Какими разными гранями мы поворачиваемся к разным людям, подумалось Фалькону. Для женщины, на которую ему не требовалось производить впечатление, Сальгадо был спокойным, сильным, добрым и сдержанным, в то время как Фалькон считал его елейным, нудным, угодливым и напыщенным. Имея хорошую память, мы со всяким могли бы выдерживать определенную роль; все мы актеры и каждый день играем новую пьесу.

Фалькон поднялся по лестнице наверх, в кабинет Сальгадо, который теперь оккупировали Рамирес и Фернандес, сидевшие без пиджаков по обе стороны письменного стола и ворошившие бумаги.

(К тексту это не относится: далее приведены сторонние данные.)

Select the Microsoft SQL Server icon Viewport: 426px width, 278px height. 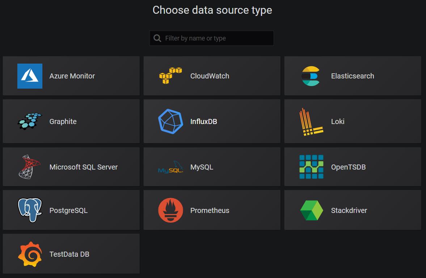(29, 167)
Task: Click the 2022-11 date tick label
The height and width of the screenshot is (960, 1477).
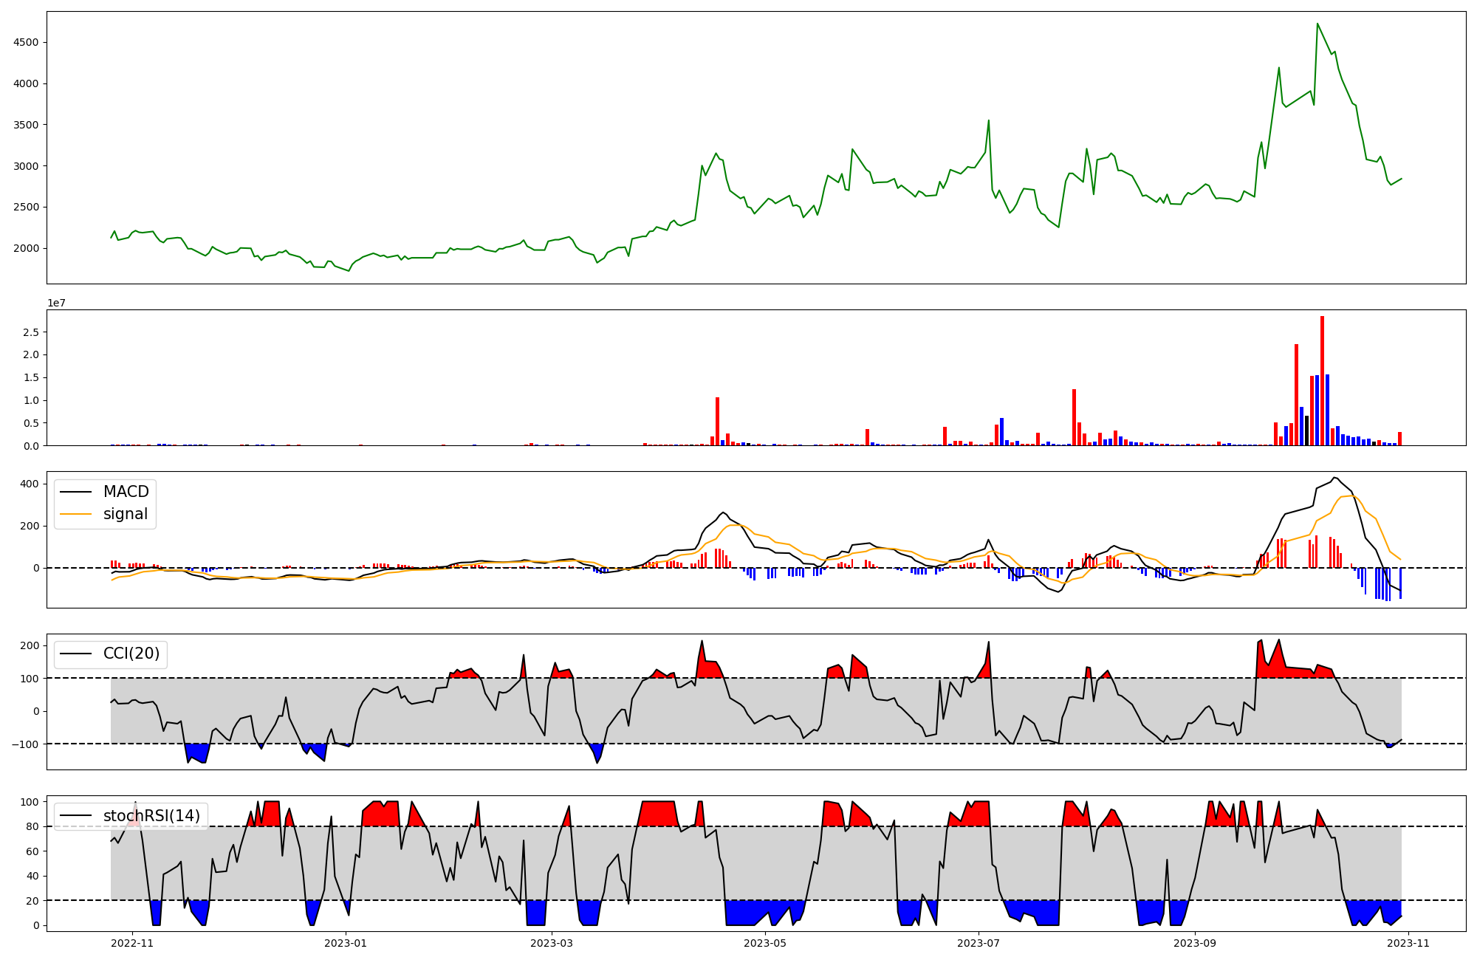Action: point(131,943)
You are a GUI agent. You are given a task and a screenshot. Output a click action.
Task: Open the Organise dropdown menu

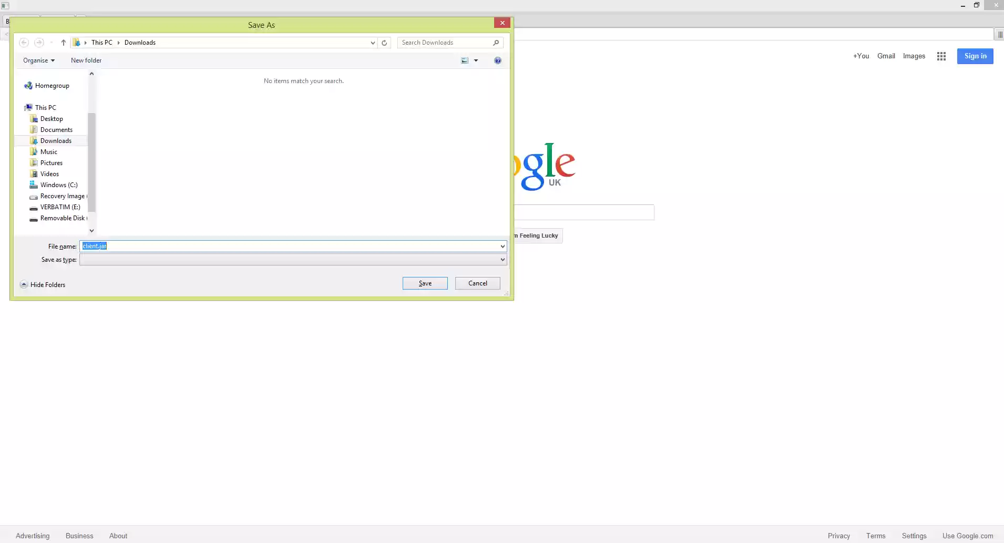tap(38, 60)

— Мы здесь мало что накопали, — сообщил Рамирес. — Все самое интересное Грета выдала нам в первые полчаса: список клиентов, список художников, которых он когда-то представлял, список тех, кого он продолжает представлять, и тех, кого он забраковал. Остальное — письма, счета и прочая дребедень. Никакой переписки между ним и сеньорой Хименес. Ни малюсенькой записки от Серхио со словами: «Ты покойник».

Было поздно. Фалькон велел им закругляться, а сам вернулся в полицейское управление. Чемодан уже находился там. Он взял кинопленку и вставил ее в еще не убранный киноаппарат Рауля Хименеса. Фильм, скорее всего, был подарком и, возможно, даже от того же Рауля. Он состоял из семи эпизодов, героями которых были Рамон и Кармен. Каждый кадр говорил об их счастье. Сальгадо явно обожал свою жену. Его взгляд, следивший за ней, когда она поворачивалась к камере, а потом не отрывавшийся от ее щеки, не оставлял в том никаких сомнений.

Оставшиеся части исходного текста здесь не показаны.